### Data ###

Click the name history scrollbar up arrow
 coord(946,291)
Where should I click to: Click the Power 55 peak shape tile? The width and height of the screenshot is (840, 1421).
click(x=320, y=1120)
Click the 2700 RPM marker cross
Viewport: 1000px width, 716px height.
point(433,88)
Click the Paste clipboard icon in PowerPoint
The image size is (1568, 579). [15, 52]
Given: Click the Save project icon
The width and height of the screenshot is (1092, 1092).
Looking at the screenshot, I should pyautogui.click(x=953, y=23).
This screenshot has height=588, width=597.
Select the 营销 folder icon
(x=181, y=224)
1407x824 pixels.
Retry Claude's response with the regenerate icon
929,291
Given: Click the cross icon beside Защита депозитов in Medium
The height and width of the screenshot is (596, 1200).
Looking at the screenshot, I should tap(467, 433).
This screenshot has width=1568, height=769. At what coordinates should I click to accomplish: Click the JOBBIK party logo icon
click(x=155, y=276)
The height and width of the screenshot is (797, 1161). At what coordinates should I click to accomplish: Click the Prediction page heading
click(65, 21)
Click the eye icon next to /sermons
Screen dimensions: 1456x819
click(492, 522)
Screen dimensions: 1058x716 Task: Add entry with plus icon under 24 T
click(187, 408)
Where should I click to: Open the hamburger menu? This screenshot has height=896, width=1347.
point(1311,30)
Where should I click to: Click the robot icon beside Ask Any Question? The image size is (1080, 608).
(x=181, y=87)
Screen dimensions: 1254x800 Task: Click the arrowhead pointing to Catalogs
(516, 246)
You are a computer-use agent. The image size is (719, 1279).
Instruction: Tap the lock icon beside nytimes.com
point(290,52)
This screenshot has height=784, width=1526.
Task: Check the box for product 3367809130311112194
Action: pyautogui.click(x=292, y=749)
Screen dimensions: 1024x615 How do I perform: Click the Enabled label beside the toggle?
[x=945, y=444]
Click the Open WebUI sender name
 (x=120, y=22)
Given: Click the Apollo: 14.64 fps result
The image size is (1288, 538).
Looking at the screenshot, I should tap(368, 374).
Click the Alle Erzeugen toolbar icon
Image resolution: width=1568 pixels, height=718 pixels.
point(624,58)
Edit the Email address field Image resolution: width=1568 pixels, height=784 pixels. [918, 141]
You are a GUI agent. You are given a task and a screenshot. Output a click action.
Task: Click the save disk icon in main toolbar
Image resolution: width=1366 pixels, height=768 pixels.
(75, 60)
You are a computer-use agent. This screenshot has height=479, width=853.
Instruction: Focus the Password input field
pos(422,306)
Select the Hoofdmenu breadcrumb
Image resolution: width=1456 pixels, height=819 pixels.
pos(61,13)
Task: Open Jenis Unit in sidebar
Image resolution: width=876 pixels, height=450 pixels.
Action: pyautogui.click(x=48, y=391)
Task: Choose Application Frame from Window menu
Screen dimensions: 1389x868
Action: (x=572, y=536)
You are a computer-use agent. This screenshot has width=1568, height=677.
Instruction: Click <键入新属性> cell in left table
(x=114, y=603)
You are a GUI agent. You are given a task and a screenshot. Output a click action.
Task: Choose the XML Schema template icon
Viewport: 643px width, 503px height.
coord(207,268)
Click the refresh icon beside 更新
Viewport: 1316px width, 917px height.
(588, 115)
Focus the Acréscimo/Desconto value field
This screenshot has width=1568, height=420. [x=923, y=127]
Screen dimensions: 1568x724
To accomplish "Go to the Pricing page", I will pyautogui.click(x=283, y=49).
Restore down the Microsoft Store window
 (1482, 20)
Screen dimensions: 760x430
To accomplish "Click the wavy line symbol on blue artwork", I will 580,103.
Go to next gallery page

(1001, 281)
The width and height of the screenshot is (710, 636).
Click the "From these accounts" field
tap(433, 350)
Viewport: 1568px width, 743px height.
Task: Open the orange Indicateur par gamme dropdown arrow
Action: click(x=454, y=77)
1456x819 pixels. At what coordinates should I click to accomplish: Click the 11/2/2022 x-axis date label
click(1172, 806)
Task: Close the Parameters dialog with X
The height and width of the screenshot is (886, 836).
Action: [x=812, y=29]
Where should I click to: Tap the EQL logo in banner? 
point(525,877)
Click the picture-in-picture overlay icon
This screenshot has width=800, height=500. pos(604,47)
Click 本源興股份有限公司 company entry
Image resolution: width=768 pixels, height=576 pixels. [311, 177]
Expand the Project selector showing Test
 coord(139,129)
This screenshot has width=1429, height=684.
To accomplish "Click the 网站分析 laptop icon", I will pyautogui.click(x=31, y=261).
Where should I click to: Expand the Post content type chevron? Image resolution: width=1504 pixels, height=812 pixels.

###

* **Task prompt**
Output every one of the entries above again, word for word, in the same order.

* **Problem solution**
Click the name history scrollbar up arrow
 coord(946,291)
Where should I click to: Click the Power 55 peak shape tile? The width and height of the screenshot is (840, 1421).
click(x=320, y=1120)
Click the 2700 RPM marker cross
Viewport: 1000px width, 716px height.
point(433,88)
Click the Paste clipboard icon in PowerPoint
The image size is (1568, 579). [15, 52]
Given: Click the Save project icon
The width and height of the screenshot is (1092, 1092).
Looking at the screenshot, I should pyautogui.click(x=953, y=23).
This screenshot has height=588, width=597.
Select the 营销 folder icon
(x=181, y=224)
1407x824 pixels.
Retry Claude's response with the regenerate icon
929,291
Given: Click the cross icon beside Защита депозитов in Medium
The height and width of the screenshot is (596, 1200).
Looking at the screenshot, I should tap(467, 433).
This screenshot has width=1568, height=769. At what coordinates should I click to accomplish: Click the JOBBIK party logo icon
click(x=155, y=276)
The height and width of the screenshot is (797, 1161). At what coordinates should I click to accomplish: Click the Prediction page heading
click(65, 21)
Click the eye icon next to /sermons
Screen dimensions: 1456x819
click(492, 522)
Screen dimensions: 1058x716 Task: Add entry with plus icon under 24 T
click(187, 408)
Where should I click to: Open the hamburger menu? This screenshot has height=896, width=1347.
point(1311,30)
Where should I click to: Click the robot icon beside Ask Any Question? The image size is (1080, 608).
(x=181, y=87)
Screen dimensions: 1254x800 Task: Click the arrowhead pointing to Catalogs
(516, 246)
You are a computer-use agent. The image size is (719, 1279).
Instruction: Tap the lock icon beside nytimes.com
point(290,52)
This screenshot has height=784, width=1526.
Task: Check the box for product 3367809130311112194
Action: pyautogui.click(x=292, y=749)
Screen dimensions: 1024x615 How do I perform: Click the Enabled label beside the toggle?
[x=945, y=444]
Click the Open WebUI sender name
 (x=120, y=22)
Given: Click the Apollo: 14.64 fps result
The image size is (1288, 538).
Looking at the screenshot, I should tap(368, 374).
Click the Alle Erzeugen toolbar icon
Image resolution: width=1568 pixels, height=718 pixels.
point(624,58)
Edit the Email address field Image resolution: width=1568 pixels, height=784 pixels. [918, 141]
You are a GUI agent. You are given a task and a screenshot. Output a click action.
Task: Click the save disk icon in main toolbar
Image resolution: width=1366 pixels, height=768 pixels.
(75, 60)
You are a computer-use agent. This screenshot has height=479, width=853.
Instruction: Focus the Password input field
pos(422,306)
Select the Hoofdmenu breadcrumb
Image resolution: width=1456 pixels, height=819 pixels.
pos(61,13)
Task: Open Jenis Unit in sidebar
Image resolution: width=876 pixels, height=450 pixels.
Action: pyautogui.click(x=48, y=391)
Task: Choose Application Frame from Window menu
Screen dimensions: 1389x868
Action: (x=572, y=536)
You are a computer-use agent. This screenshot has width=1568, height=677.
Instruction: Click <键入新属性> cell in left table
(x=114, y=603)
You are a GUI agent. You are given a task and a screenshot. Output a click action.
Task: Choose the XML Schema template icon
Viewport: 643px width, 503px height.
coord(207,268)
Click the refresh icon beside 更新
Viewport: 1316px width, 917px height.
(588, 115)
Focus the Acréscimo/Desconto value field
This screenshot has width=1568, height=420. [x=923, y=127]
Screen dimensions: 1568x724
To accomplish "Go to the Pricing page", I will pyautogui.click(x=283, y=49).
Restore down the Microsoft Store window
 (1482, 20)
Screen dimensions: 760x430
To accomplish "Click the wavy line symbol on blue artwork", I will 580,103.
Go to next gallery page

(1001, 281)
The width and height of the screenshot is (710, 636).
Click the "From these accounts" field
tap(433, 350)
Viewport: 1568px width, 743px height.
Task: Open the orange Indicateur par gamme dropdown arrow
Action: click(x=454, y=77)
1456x819 pixels. At what coordinates should I click to accomplish: Click the 11/2/2022 x-axis date label
click(1172, 806)
Task: Close the Parameters dialog with X
The height and width of the screenshot is (886, 836).
Action: [x=812, y=29]
Where should I click to: Tap the EQL logo in banner? 
point(525,877)
Click the picture-in-picture overlay icon
This screenshot has width=800, height=500. pos(604,47)
Click 本源興股份有限公司 company entry
Image resolution: width=768 pixels, height=576 pixels. [311, 177]
Expand the Project selector showing Test
 coord(139,129)
This screenshot has width=1429, height=684.
To accomplish "Click the 网站分析 laptop icon", I will pyautogui.click(x=31, y=261).
Where should I click to: Expand the Post content type chevron? Image resolution: width=1504 pixels, height=812 pixels.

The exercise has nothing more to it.